The agency’s work, however, was halted soon after President Donald Trump took office. Treasury Secretary Scott Bessent ordered CFPB employees to cease most of their work in February, and in an April memo, the agency’s chief legal officer said that the CFPB will “deprioritize” student-loan oversight.
Should the CFPB run out of funding next year, Rao said that oversight of the student-loan industry would likely fall into the hands of the states, and the level of oversight would vary depending on each attorney general’s priorities.
“A lot of those offices are strapped for resources,” Rao said. “So it would be hard to say that they would be an equal replacement for the CFPB, but that is a possibility, and that’s not going to happen in every state.”

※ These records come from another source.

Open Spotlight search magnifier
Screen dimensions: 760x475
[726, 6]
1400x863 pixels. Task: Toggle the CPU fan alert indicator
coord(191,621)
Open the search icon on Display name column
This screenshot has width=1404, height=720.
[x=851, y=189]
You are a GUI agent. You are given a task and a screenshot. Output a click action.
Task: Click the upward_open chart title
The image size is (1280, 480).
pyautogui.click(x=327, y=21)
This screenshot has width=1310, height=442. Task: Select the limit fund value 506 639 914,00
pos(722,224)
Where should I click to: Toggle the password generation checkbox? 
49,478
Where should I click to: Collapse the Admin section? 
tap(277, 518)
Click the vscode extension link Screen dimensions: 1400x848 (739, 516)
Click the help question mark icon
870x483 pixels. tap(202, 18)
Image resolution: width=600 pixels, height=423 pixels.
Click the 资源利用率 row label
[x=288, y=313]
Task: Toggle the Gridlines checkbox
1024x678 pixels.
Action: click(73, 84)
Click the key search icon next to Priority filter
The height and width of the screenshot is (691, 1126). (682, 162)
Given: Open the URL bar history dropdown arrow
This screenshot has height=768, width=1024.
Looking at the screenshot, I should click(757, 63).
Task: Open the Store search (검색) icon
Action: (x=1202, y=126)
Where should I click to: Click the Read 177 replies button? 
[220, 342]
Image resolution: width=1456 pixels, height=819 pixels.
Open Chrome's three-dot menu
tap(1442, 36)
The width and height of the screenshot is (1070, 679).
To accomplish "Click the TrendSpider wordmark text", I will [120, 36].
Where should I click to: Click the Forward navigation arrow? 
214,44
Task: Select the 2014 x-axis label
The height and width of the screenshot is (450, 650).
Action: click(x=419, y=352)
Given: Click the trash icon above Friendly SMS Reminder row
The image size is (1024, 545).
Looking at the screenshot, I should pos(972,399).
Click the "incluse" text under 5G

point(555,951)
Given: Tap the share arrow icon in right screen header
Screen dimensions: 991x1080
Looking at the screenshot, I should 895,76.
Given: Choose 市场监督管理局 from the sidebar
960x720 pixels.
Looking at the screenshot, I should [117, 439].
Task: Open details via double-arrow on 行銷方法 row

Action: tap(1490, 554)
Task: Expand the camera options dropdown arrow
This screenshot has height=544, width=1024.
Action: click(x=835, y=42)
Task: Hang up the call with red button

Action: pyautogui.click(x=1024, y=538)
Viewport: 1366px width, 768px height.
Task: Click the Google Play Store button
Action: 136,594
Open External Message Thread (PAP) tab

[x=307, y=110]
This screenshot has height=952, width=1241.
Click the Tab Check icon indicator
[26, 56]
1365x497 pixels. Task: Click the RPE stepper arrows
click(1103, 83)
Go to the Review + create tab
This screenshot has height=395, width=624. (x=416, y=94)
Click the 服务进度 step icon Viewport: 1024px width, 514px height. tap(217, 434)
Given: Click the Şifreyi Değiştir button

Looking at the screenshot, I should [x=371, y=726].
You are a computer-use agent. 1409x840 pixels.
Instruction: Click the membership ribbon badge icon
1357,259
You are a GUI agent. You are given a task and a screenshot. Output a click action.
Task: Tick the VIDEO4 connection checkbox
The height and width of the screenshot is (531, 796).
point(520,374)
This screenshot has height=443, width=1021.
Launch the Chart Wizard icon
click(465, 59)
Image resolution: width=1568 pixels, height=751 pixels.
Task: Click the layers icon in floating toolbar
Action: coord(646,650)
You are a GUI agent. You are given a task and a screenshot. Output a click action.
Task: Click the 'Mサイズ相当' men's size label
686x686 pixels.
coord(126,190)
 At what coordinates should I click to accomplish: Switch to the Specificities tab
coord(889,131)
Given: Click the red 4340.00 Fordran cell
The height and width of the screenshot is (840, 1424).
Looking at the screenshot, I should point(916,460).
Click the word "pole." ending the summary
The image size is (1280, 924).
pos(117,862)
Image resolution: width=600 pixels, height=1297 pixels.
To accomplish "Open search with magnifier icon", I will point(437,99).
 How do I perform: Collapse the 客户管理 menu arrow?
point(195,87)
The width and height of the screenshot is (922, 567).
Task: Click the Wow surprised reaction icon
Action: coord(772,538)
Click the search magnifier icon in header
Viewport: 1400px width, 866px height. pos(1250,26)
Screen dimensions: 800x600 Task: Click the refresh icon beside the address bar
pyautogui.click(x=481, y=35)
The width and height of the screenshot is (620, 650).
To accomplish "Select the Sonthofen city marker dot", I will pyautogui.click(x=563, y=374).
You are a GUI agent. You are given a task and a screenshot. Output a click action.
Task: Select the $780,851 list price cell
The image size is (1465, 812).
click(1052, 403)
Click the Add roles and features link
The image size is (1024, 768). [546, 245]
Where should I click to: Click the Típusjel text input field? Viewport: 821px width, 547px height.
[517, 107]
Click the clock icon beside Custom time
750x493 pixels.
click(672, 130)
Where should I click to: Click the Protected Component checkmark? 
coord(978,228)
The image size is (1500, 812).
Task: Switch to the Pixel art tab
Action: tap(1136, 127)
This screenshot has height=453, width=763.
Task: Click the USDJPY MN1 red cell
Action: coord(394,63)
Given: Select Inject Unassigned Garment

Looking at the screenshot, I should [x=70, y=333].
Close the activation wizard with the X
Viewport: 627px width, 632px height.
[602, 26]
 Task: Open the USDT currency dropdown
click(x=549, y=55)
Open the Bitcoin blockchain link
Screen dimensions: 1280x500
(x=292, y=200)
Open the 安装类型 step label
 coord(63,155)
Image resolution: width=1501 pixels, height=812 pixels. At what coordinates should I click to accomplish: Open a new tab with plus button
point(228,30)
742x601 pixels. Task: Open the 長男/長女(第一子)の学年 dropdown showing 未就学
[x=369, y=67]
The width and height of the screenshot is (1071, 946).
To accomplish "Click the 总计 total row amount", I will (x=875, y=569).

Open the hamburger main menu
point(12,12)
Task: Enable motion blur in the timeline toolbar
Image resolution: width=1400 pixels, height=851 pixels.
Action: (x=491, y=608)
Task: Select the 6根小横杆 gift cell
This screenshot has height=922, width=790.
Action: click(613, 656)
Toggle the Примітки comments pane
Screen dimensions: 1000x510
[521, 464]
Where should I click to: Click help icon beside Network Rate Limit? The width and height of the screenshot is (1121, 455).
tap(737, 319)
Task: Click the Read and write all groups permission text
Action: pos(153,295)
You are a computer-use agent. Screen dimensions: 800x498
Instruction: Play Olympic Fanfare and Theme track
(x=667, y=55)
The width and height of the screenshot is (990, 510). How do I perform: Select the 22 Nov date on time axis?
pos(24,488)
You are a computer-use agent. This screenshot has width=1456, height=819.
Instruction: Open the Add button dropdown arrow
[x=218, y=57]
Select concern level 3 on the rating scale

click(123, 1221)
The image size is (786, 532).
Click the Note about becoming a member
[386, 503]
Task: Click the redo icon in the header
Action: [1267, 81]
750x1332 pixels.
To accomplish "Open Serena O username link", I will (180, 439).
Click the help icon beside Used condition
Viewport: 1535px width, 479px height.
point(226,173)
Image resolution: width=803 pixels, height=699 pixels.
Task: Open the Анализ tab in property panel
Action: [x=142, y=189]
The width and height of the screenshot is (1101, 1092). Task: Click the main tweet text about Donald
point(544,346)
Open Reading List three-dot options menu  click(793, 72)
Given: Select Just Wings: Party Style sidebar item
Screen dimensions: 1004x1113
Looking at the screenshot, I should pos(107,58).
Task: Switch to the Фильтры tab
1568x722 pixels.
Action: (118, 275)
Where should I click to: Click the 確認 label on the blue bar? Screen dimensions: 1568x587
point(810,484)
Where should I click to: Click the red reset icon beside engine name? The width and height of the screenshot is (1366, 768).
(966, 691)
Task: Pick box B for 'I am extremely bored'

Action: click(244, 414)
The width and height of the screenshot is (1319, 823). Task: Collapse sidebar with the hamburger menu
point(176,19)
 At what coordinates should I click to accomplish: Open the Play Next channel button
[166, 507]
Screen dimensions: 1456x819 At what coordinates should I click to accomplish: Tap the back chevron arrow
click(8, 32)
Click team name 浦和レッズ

Where student-loan oversight stands
The Supreme Court ruled earlier this year that the CFPB’s funding is constitutional, siding with the agency over payday lenders who brought the lawsuit. Sen. Elizabeth Warren, who helped create the CFPB, said in a statement that Vought’s latest move to shut down the CFPB is “plainly illegal, and federal judges have already rejected his fringe theory. If the courts continue to uphold the law, Vought will fail again.”
With or without the CFPB, student-loan oversight has dwindled this year. The Department of Education has slashed its staff as part of Trump’s larger goal to shut down the agency altogether, meaning there are limited resources to ensure student-loan servicers are complying with their contracts and meeting their obligations to borrowers.
Still, the department announced in September that it would develop a new “common manual” intended to serve as a centralized place for servicing and debt collection practices, with the idea that consistent guidelines for borrowers and servicers would make it easier for the department to pursue enforcement actions.
Oversight over the industry will become more critical next year; the Trump administration is set to implement its sweeping changes to student-loan repayment plans, which include new borrowing caps on graduate and professional student loans and fewer repayment plan options.
Rao said that, absent the CFPB, servicers will face less pressure from regulators to ensure they’re following the law.
“Things could get worse rather than better because there’s not effectively a regulator, another regulator saying you need to do this,” Rao said.